I never stopped looking for that optimistic future. It’s something every tech nerd craves and I think that’s why we got into the technology field to start with: to make the world better. Anyway, today I realized why I transformed from longtime skeptic of Apple computer to total fanboy in the past three years.
Apple creates technology that makes things better. Portable music, wireless networking, laptops, photos on your digital camera, video on your camcorder, movies on your TV, and now the dreaded cellphone. These are all things that have been a hassle for some time.
I don’t know a single person that likes the phone they have. Everyone feels like a victim of both their phone plan and their phone hardware. Cellphones seem to be one of those things that barely works given all the drawbacks. The iPhone isn’t just a new gadget. It looks like something that will transform the way we think about cellphones.
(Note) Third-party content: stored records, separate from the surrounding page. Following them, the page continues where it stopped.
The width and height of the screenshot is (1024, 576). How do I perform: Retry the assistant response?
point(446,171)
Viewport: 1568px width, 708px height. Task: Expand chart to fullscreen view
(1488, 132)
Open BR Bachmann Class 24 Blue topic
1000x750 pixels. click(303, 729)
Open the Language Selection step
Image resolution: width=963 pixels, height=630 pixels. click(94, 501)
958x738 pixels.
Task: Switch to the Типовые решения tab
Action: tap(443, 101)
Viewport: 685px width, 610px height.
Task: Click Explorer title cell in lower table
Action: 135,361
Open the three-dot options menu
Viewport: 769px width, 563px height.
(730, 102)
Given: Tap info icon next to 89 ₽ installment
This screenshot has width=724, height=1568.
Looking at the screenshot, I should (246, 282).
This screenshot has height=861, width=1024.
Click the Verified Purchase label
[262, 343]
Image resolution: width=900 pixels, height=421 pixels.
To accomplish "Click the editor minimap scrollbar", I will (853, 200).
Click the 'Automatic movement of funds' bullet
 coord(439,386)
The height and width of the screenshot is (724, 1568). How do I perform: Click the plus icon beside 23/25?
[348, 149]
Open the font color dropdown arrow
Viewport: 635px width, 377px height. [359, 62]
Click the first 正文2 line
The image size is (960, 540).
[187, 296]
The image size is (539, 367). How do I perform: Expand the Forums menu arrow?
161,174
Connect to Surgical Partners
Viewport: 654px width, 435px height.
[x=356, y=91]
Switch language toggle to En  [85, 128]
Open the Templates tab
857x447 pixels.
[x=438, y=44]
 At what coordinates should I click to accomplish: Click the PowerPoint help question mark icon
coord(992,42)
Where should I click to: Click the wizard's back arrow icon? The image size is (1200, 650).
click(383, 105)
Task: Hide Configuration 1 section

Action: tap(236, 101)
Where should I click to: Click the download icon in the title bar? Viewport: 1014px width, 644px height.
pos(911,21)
Today I realized the feeling of optimism that I held dear when I was a kid — that everything was going to work out and be better for everyone when I got older — isn’t captured by the folks at NASA anymore. It’s the people at Apple that provide that.
Interesting post Matt.
When John Mayer took the stage after Steve was done speaking he made a comment something to the effect of “Apple is the opposite of terrorism, thank for making life more fun”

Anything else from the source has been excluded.